## Required action
Type out each entry exactly as it appears, but keep every image out.

Records for the task section start

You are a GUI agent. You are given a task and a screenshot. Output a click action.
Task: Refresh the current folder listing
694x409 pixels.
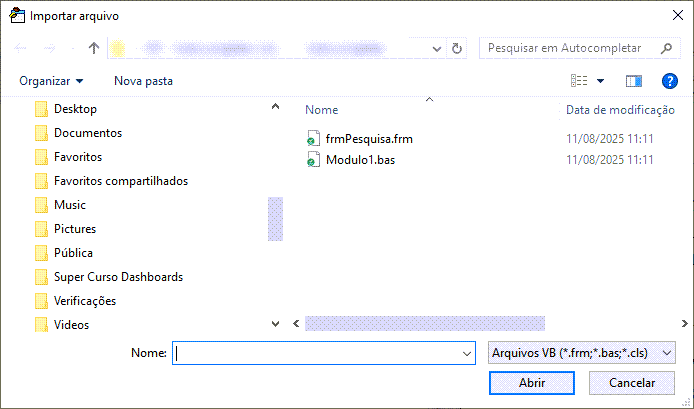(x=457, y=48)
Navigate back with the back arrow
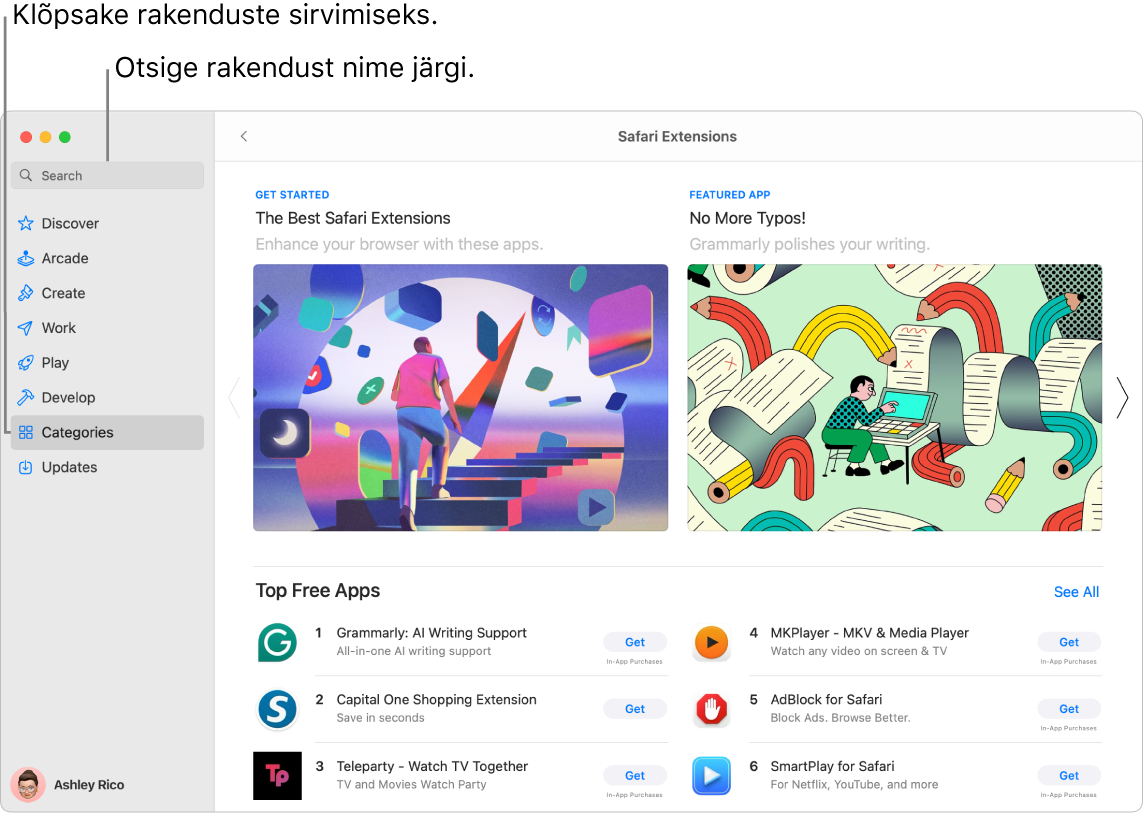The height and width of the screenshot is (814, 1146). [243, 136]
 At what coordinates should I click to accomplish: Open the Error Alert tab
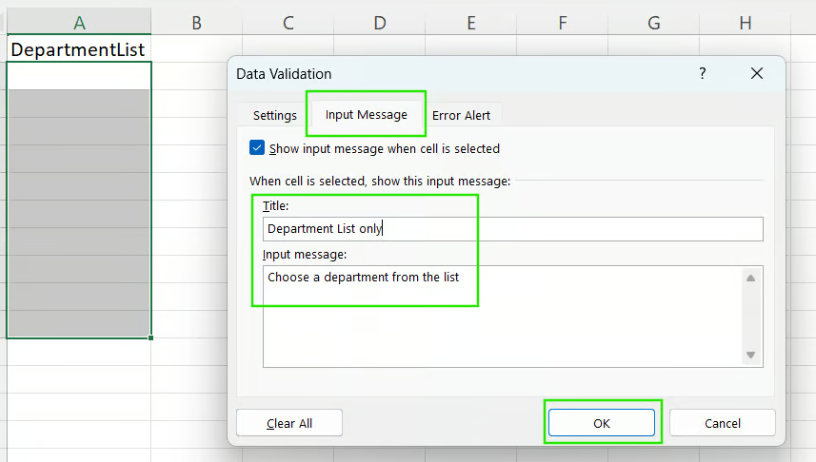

Records for the task section end

## Result for this task
You are a GUI agent. You are given a task and a screenshot. Output a click action.
Task: Refresh the current folder listing
694x409 pixels.
(x=457, y=48)
Navigate back with the back arrow
The height and width of the screenshot is (814, 1146). [243, 136]
 At what coordinates should I click to accomplish: Open the Error Alert tab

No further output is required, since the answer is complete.